756.1863.Bereavement in their death to feel

ED’s three alternate words (Line 11) in parentheses

Bereavement in their death to feel
Whom We have never seen –
A Vital Kinsmanship import
Our Soul and theirs – between

For Stranger – Strangers do not mourn –
There be Immortal friends
Whom Death see first – ’tis news of this
That paralyze Ourselves –

Who – vital only to Our Thought –
Such Presence bear away
In dying – ’tis as if Our souls (World – • selves – • Sun -)
Absconded – suddenly –

  • EDLex defines “import” (Line 3) as “communicate”.
  • “Who” (Line 9) refers to “friends” (Line 6).
  • ED’s “souls” (Line 11) sounds better than her alternates.

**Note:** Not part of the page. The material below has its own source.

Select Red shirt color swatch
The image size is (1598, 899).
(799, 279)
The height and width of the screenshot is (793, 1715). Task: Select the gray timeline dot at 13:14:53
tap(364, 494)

The poem’s final stanza convinces me that David Preest, Jane Eberwein, and Adam DeGraph (TPB) got close to ED’s intention:

“Jane Donahue Eberwein suggests that this may be another poem referring to the death of Elizabeth Barrett Browning [1806-1861], like poems [F600, F627, & F637]. When Emily hears of Mrs Browning’s death, she is not mourning for a stranger, but for someone she had a soul ‘kinsmanship’ with when she read her poems. Mrs Browning’s ‘vitality’ may only have been present to Emily’s ‘Thought,’ but, when she heard that Mrs Browning had become immortal through death, she was paralysed, for such a ‘Presence’ had left this world that it was almost as though Emily’s own soul had fled.” [Preest 2014,]

  • David Preest. 2014. ‘Emily Dickinson: Notes on All Her Poems’, p. 217 of 672 pp.